I would have to shave my legs at least once a month, maybe more often.
Where would I put my change?
The words diarrhea and incontinence would take on a whole new meaning.
I spent, like, ten bucks on one of those clips for my cell phone and I would never get to use it.
Hazard pay, and workers compensation, would go up for welders, loggers, sheet metal workers, and anyone who has to cook bacon.
Accidentally seeing “plumber’s crack” would be the least of my worries.
I would never be able to give anyone a ride in my car . . . ever.
I started spreading the “naked truth” as I like to call it, and my sister, who is anti-everything, had this to say about my idea, “Yeah, but wouldn’t everyone see you naked?”
“Yes,” I told her. “Did you not listen to the entire propaganda, I mean, idea?”
“Yes, I heard you. But I think there is a flaw in your ‘plan.’”
I assured her, “No, way, this baby is air-tight.”
“Oh, yeah? Well, it isn’t like everyone we know is a super-model. All those people that shop at Wal-Mart would now be seen in ‘all their glory.’ Also, have you met my mechanic, Flirty-Bertie? The guy with one brown eye and one blue eye, and both eyes look in opposite directions? Well, people like that would be ‘in flagrante.’ All. The. Time. How would I ever get away from him then? Besides, he is the only person on the planet who thinks of me as a goddess, why ruin the illusion? I am sorry, but I am keeping my clothes on.”

- **Provided data**

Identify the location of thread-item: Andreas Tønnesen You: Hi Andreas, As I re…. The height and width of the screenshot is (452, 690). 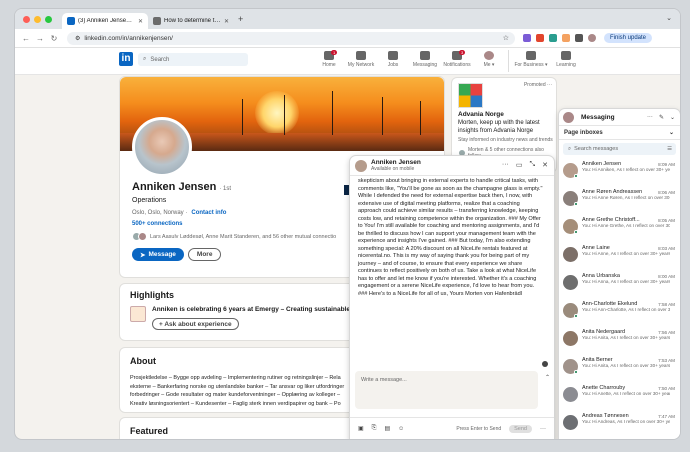
(620, 424).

- **Activity**
Please write the next part of the humorous piece about a world where nobody wears clothes, picking up right after its final line.

- **Exercise output**
“Well with my new plan maybe your husband would think you were a goddess.”
“There is no way I am going to let my husband see me naked!”
“But I am trying to save America! You know, the ‘land of the free, home of the brave?’”
“No one should be that ‘free’ and no one that is sane is that ‘brave.’”
“I bet John F. Kennedy had the same reaction from his family when he tried to change things too.”
“And, he was assassinated.”
“Yes, he was probably taken-out by his own sister on the grassy knoll wearing his favorite cashmere sweater (without asking) and scuffing up his new leather boots!”
“I said I was sorry! But I am still not going buff!”
“Fine, we all wear clothes! But stop borrowing mine! Are you happy now?"
I am sorry America, another great idea nixed by lobbyists. Well, if we have to buy clothes anyway, I guess we can charge them. Who has the president's Visa? Mastercard? Anyone? I wonder if they can just add it to my national debt tab? I'm coming Macy's!